-- What is required --
Reproduce the listing below line for line, with no changes.

◆ ◆ ◆ ◆ ◆ ◆ ◆

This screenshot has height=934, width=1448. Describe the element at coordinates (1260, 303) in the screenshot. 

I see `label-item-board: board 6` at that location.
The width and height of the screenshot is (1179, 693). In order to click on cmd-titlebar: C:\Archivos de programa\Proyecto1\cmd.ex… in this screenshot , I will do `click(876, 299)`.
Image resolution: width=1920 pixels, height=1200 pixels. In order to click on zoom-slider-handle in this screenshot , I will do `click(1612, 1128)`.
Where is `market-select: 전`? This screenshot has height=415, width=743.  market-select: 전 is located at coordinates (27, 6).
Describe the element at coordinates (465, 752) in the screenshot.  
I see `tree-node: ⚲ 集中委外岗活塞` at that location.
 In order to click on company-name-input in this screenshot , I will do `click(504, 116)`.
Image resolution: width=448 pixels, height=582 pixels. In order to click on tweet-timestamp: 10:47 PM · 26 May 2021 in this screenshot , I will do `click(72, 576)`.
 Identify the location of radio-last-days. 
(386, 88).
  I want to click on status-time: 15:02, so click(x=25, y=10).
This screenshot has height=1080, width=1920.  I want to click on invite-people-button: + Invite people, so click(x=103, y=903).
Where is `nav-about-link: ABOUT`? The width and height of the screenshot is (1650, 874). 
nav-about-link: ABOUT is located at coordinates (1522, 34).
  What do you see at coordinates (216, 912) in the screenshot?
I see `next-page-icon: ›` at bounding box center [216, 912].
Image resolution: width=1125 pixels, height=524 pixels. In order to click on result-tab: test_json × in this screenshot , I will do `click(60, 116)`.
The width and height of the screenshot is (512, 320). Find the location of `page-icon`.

◆ ◆ ◆ ◆ ◆ ◆ ◆

-- Solution to the problem --
This screenshot has height=934, width=1448. Describe the element at coordinates (1260, 303) in the screenshot. 

I see `label-item-board: board 6` at that location.
The width and height of the screenshot is (1179, 693). In order to click on cmd-titlebar: C:\Archivos de programa\Proyecto1\cmd.ex… in this screenshot , I will do `click(876, 299)`.
Image resolution: width=1920 pixels, height=1200 pixels. In order to click on zoom-slider-handle in this screenshot , I will do `click(1612, 1128)`.
Where is `market-select: 전`? This screenshot has height=415, width=743.  market-select: 전 is located at coordinates (27, 6).
Describe the element at coordinates (465, 752) in the screenshot.  
I see `tree-node: ⚲ 集中委外岗活塞` at that location.
 In order to click on company-name-input in this screenshot , I will do `click(504, 116)`.
Image resolution: width=448 pixels, height=582 pixels. In order to click on tweet-timestamp: 10:47 PM · 26 May 2021 in this screenshot , I will do `click(72, 576)`.
 Identify the location of radio-last-days. 
(386, 88).
  I want to click on status-time: 15:02, so click(x=25, y=10).
This screenshot has height=1080, width=1920.  I want to click on invite-people-button: + Invite people, so click(x=103, y=903).
Where is `nav-about-link: ABOUT`? The width and height of the screenshot is (1650, 874). 
nav-about-link: ABOUT is located at coordinates (1522, 34).
  What do you see at coordinates (216, 912) in the screenshot?
I see `next-page-icon: ›` at bounding box center [216, 912].
Image resolution: width=1125 pixels, height=524 pixels. In order to click on result-tab: test_json × in this screenshot , I will do `click(60, 116)`.
The width and height of the screenshot is (512, 320). Find the location of `page-icon`.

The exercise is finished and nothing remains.